There are no free lunches. So goes a common saying that expresses a reality stated cynically. Some of us may not want to impute selfish motivations to everyone who offers free help. Even if we grant that some lunches may be free, we would be naive to presume that every lunch touted as free is actually free. We would do well to check if it comes with any invisible strings attached. 

Such caution is especially applicable for entertainment that seems to be available freely nowadays on the Internet. Thinking that such entertainment is free, we may spend far more time than what we might otherwise spend on it. And what gets consumed is not just our time but also our thoughts and our emotions till we become unnecessarily entangled in things that are not important or even entertaining — we might just click on and on, mindlessly. 

The Bhagavad-gita (02.62) cautions that whatever our mind contemplates, toward that object, it gravitates. The gravitational pull of worldly attachments is present in all objects. And that pull increases as we dwell on particular objects and come closer to them in our consciousness. Eventually, that pull becomes so overwhelming that it steamrolls our intelligence and conscience, making us act self-defeatingly. 

The deviation from worthwhile actions may happen not just in terms of the things we do, but also the time we spent. As the time wastage accumulates, we spend hours, days, months and years in trivial things. Till we realize too late that the way we have wasted our life is terrible.
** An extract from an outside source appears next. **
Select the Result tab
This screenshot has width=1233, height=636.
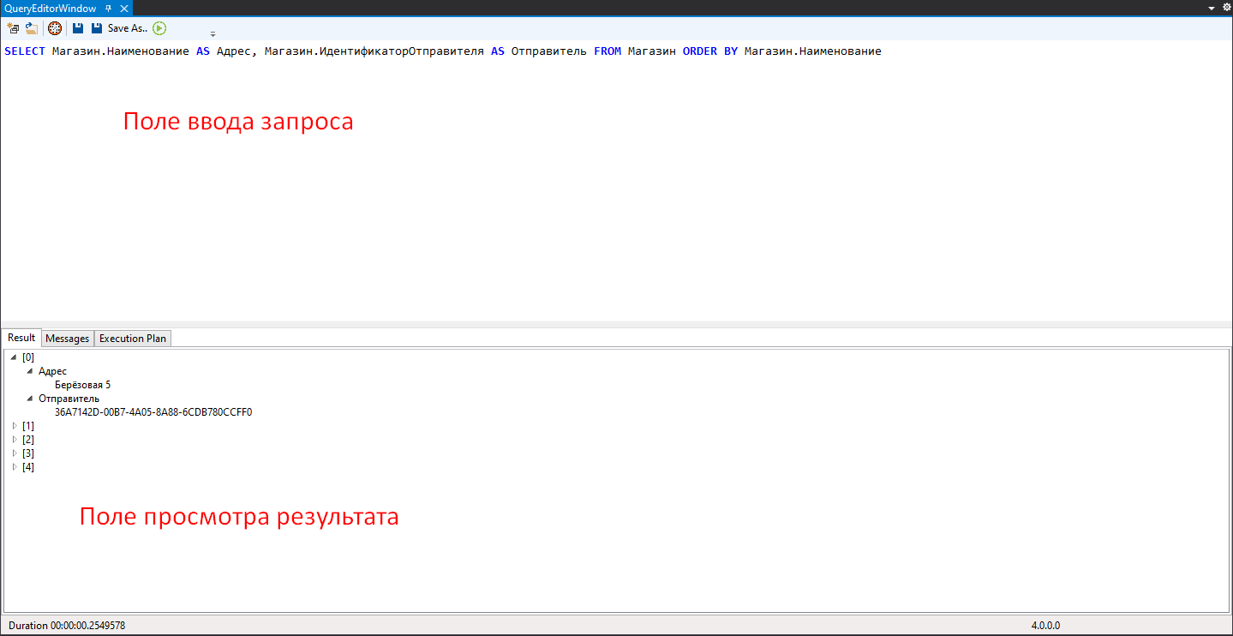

In the hope of getting something for nothing, we end up getting nothing for something, for a lot of things that we have unwittingly wasted on those things. 

One-sentence summary:

When we are promised something for nothing, we may well end up getting nothing for something. 

Think it over: 

  • How might we get deviated from worthwhile actions?
  • How might we waste far more time than what we thought?
  • What’s wrong with the promise of getting something for nothing?

***

02.62: While contemplating the objects of the senses, a person develops attachment for them, and from such attachment lust develops, and from lust anger arises.